Now, joined by other AI writing tools like Google’s Bard, Jasper.ai, and Canva Magic Write, ChatGPT is poised to change the way we view and produce content. Let’s take a closer look at the latest disruptive technology claiming our thoughts and conversations.
What Is a Disruptor?
Many news outlets and industry leaders have called ChatGPT and its parent company OpenAI a “disruptor.” Disruptors are companies that have the potential to change or topple existing companies and industries. Whether they hold innovative technologies or create more efficient operations, they far surpass the old ways of doing business. While disruptors can be found across many areas of the economy, it’s helpful to think of five key areas of disruption: automation, communications, finance, medicine, and technology. Many of the current disruptors are building out capabilities for the metaverse, blockchain technology, and autonomous driving, to name a few.1
Prominent models for disruptors are Amazon, Netflix, Airbnb, and Uber. Netflix, for example, made at-home viewing easier than ever and upended video and DVD rental businesses around the world. Now, it has opened an entirely different industry of streaming services and connected TV, with a new crop of competitors, that in turn has shaped the way we make TV and movies (e.g., limited series and live comedy specials). OpenAI and its frontline product, ChatGPT, are the latest to join this elite group.
There are benefits and drawbacks to these influential innovations. On one hand, they can eliminate inefficiencies, reduce costs, expand access, prioritize convenience, improve safety, or change people’s thinking. For ChatGPT specifically, OpenAI states that their mission is to “ensure that artificial general intelligence…benefits all of humanity.”2
However, as with many rising stars, it means that others must fall. After video killed radio, then Netflix killed BlockBuster. As the term implies, entire companies and industries are “disrupted,” which can lead to financial losses, job displacement, and uncertainty. Regulating a new product or technology about which very little is known is difficult—its dangers might be discovered far too late, when it’s already been adopted by the masses. And, as always, the constant marathon toward innovation begs the question: is new always better?
The History of ChatGPT
OpenAI, an artificial intelligence research non-profit company, was founded in 2015 by Sam Altman, Elon Musk, and other Silicon Valley investors. Together, they hoped to “develop safe and open AI tools to empower (rather than eradicate) people.”3,4 In 2016, they started by focusing on AI for video games and other applications, until they introduced the concept of a Generative Pre-Trained Transformer (GPT) in 2018. GPTs are neural networks that are inspired by the structure and function of the human brain, then are trained on large amounts of human-generated text to act like one.4
In 2019, OpenAI released a chatbot that could engage with users in casual conversation.
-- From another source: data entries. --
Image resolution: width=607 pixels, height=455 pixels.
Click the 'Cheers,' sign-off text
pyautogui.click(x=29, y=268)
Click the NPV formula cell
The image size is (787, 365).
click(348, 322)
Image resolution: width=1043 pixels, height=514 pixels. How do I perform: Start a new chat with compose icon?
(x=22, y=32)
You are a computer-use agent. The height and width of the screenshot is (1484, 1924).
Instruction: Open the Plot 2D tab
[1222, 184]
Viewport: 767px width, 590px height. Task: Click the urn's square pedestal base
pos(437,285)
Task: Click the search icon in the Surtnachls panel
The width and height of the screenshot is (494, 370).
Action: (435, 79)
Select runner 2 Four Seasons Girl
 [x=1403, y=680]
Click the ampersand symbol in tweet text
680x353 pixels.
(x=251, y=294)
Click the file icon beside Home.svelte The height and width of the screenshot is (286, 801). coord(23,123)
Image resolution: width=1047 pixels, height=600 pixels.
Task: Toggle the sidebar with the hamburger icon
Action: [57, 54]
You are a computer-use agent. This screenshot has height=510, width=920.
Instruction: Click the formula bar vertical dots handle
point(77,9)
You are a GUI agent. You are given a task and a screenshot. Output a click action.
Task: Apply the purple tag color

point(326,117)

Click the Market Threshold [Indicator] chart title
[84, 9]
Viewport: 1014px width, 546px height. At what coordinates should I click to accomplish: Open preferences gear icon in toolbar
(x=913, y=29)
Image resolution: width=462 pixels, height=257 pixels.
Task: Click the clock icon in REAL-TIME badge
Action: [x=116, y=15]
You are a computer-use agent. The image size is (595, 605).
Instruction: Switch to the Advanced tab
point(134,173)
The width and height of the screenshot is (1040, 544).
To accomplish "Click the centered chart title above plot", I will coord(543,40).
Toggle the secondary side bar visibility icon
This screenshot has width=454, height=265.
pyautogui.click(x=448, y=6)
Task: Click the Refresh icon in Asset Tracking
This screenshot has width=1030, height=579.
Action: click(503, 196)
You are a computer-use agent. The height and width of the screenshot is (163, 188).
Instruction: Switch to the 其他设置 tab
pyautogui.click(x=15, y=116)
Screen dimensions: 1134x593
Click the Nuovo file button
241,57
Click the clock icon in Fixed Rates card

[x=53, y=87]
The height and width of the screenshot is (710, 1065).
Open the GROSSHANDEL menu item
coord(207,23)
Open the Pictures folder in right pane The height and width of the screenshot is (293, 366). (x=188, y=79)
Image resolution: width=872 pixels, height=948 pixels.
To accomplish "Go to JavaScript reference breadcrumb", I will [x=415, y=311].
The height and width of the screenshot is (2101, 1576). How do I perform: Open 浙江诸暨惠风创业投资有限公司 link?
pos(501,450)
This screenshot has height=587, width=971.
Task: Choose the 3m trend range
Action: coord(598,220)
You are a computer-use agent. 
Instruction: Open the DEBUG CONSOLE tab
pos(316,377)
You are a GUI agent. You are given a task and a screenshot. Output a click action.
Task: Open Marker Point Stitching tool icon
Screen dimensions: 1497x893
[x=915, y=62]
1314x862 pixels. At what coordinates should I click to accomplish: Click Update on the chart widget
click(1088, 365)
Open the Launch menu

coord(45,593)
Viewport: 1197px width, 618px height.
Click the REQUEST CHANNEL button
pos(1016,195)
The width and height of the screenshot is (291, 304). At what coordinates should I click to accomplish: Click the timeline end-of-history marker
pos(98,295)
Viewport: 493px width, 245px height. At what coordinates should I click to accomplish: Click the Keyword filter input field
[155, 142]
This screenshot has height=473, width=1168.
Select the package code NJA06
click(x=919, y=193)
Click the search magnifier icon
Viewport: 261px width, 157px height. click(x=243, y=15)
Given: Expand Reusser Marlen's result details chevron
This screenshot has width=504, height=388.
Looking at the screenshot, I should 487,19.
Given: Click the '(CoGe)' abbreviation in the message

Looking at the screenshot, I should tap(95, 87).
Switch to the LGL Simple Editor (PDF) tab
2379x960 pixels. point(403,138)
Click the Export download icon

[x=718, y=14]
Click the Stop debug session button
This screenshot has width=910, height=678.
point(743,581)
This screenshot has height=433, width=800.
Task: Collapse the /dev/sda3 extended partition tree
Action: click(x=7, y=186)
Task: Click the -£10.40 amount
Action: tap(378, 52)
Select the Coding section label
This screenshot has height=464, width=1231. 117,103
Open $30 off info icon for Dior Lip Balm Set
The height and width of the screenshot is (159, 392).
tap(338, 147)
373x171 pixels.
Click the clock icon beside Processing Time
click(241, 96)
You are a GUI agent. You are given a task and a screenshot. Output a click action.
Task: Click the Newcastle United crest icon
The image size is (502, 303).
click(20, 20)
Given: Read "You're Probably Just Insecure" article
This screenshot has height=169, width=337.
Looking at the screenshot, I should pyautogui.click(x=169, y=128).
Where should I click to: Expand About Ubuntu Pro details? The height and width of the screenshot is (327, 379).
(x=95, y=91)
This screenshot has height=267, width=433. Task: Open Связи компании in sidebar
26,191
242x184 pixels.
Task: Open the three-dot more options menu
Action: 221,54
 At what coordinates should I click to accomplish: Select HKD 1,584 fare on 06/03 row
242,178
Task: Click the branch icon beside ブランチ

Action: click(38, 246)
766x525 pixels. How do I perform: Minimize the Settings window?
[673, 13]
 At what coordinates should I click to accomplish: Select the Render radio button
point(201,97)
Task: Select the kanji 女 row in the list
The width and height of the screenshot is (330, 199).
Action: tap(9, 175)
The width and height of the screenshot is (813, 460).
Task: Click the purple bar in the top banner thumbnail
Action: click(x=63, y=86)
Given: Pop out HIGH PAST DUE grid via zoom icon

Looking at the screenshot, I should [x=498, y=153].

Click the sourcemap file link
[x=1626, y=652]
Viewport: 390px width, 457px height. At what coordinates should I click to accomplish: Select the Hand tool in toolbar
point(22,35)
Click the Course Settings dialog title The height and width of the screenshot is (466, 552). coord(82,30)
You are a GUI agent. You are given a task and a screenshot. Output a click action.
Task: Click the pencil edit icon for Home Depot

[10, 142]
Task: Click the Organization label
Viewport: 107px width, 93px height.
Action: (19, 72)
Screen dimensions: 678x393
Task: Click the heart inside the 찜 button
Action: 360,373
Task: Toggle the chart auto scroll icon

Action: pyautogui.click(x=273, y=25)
Unfortunately, it was so good at writing fake news stories that they decided it was better to not release it. But, later that year, the company released an updated version of the tool, known as GPT-2, and announced a $1 billion partnership with Microsoft to invest in and expand its capabilities.3 ChatGPT-3 came shortly after in 2020, followed by its iterations ChatGPT-3.5 in November of 2022 and ChatGPT-4 (with the widely known ChatGPT) product in March of 2023.5 Within five days, ChatGPT had one million users and became the fastest-growing Internet service ever.6
In 2015, OpenAI changed its status to a "capped profit" company, meaning that it cuts returns from investments past a certain point. To reflect this shift, they changed their name to OpenAI LP under a new charter: “investors and employees can get a capped return if we succeed at our mission, which allows us to raise investment capital and attract employees with startup-like equity. But any returns beyond that amount—and if we are successful, we expect to generate orders of magnitude more value than we’d owe to people who invest in or work at OpenAI LP—are owned by the original OpenAI Nonprofit entity.”7
The Power of AI Chat
ChatGPT is an AI-powered chatbot that can simulate human conversation, write code, and produce hundreds of words in seconds. Once you write a question or prompt to the bot, it will answer back in seconds. According to OpenAI’s website, it can “generate, edit, and iterate with users on creative and technical writing tasks; accept images as inputs and generate captions, classifications, and analyses; and is capable of handling over 25,000 words of text, allowing for use cases like long form content creation, extended conversations, and document search and analysis.”8
With ChatGPT’s help, you can craft an important email to your boss, code a new website, or find a recipe that uses the ingredients in your pantry. Unlike a search engine, ChatGPT can’t scour the Internet to find exact information that you’re looking for. However, it will engage in conversation using its training data to give you a response—perhaps with a few new ideas along the way.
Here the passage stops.